Huynh Christine12ORCID,Dingemanse Jasper1ORCID,Meyer zu Schwabedissen Henriette E.2ORCID,Fonseca Marlene3ORCID,Sidharta Patricia N.1ORCID

Affiliation:

1. Department of Clinical Pharmacology Idorsia Pharmaceuticals Ltd Allschwil Switzerland

2. Department of Pharmaceutical Sciences, Biopharmacy University of Basel Basel Switzerland

3. BlueClinical Phase 1 Hospital de Prelada Porto Portugal

Abstract

AbstractCytochrome P450 (CYP) 3A4 is an enzyme involved in the metabolism of many drugs that are currently on the market and is therefore a key player in drug–drug interactions (DDIs). ACT‐1004‐1239 is a potent and selective, first‐in‐class ACKR3/CXRC7 antagonist being developed as a treatment for demyelinating diseases including multiple sclerosis.
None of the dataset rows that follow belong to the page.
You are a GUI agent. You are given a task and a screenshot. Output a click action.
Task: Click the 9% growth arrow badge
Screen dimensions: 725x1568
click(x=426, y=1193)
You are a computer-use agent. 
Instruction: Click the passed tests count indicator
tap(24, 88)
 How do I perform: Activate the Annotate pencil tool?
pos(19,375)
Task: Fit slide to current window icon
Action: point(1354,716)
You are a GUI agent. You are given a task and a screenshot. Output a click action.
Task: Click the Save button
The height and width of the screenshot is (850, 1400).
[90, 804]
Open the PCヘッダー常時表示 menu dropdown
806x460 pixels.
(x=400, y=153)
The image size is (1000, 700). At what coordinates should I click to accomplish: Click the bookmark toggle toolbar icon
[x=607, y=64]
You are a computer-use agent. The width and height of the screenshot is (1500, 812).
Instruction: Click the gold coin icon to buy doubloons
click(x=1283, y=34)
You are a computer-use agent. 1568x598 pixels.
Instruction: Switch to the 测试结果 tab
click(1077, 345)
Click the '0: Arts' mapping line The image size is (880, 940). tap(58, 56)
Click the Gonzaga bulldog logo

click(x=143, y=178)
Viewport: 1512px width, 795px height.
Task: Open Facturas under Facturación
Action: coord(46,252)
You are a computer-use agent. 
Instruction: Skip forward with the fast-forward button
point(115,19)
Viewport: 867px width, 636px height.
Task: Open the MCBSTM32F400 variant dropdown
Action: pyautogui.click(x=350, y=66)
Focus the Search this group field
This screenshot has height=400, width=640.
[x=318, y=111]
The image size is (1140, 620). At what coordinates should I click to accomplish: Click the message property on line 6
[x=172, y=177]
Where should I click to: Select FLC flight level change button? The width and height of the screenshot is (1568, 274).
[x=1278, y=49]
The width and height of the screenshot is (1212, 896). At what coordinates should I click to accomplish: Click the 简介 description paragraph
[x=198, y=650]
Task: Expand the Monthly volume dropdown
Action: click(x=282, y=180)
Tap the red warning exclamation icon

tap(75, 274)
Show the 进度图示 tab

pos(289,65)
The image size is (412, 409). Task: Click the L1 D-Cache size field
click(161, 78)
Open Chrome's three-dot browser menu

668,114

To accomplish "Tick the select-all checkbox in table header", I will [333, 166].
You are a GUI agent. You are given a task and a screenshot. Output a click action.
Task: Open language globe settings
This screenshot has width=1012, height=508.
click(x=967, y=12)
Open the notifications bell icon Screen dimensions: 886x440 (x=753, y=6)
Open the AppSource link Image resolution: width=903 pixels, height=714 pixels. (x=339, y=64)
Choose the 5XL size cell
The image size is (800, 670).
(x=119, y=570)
Based on the human absorption, distribution, metabolism, and excretion (ADME) study results, ACT‐1004‐1239 is predominantly metabolized by CYP3A4. This study investigated the effect of the strong CYP3A4 inhibitor, itraconazole, on the pharmacokinetics of single‐dose ACT‐1004‐1239 in healthy male subjects. In the open‐label, fixed‐sequence DDI study, a total of 16 subjects were treated. Each subject received a single dose of 10 mg ACT‐1004‐1239 (Treatment A) in the first period followed by concomitant administration of multiple doses of 200 mg itraconazole and a single dose of 10 mg ACT‐1004‐1239 in the second period. We report a median of difference in tmax (90% confidence interval, CI) of 0.5 h (0.0, 1.0) comparing both treatments. The geometric mean ratio (GMR) (90% CI) of Cmax and AUC0−∞ was 2.16 (1.89, 2.47) and 2.77 (2.55, 3.00), respectively. The GMR (90% CI) of t1/2 was 1.46 (1.26, 1.70). Both treatments were well‐tolerated with an identical incidence in subjects reporting treatment‐emergent adverse events (TEAE). The most frequently reported TEAEs were headache and nausea. In conclusion, ACT‐1004‐1239 is classified as a moderately sensitive CYP3A4 substrate (i.e., increase of AUC ≥2‐ to <5‐fold), and this should be considered in further clinical studies if CYP3A4 inhibitors are concomitantly administered.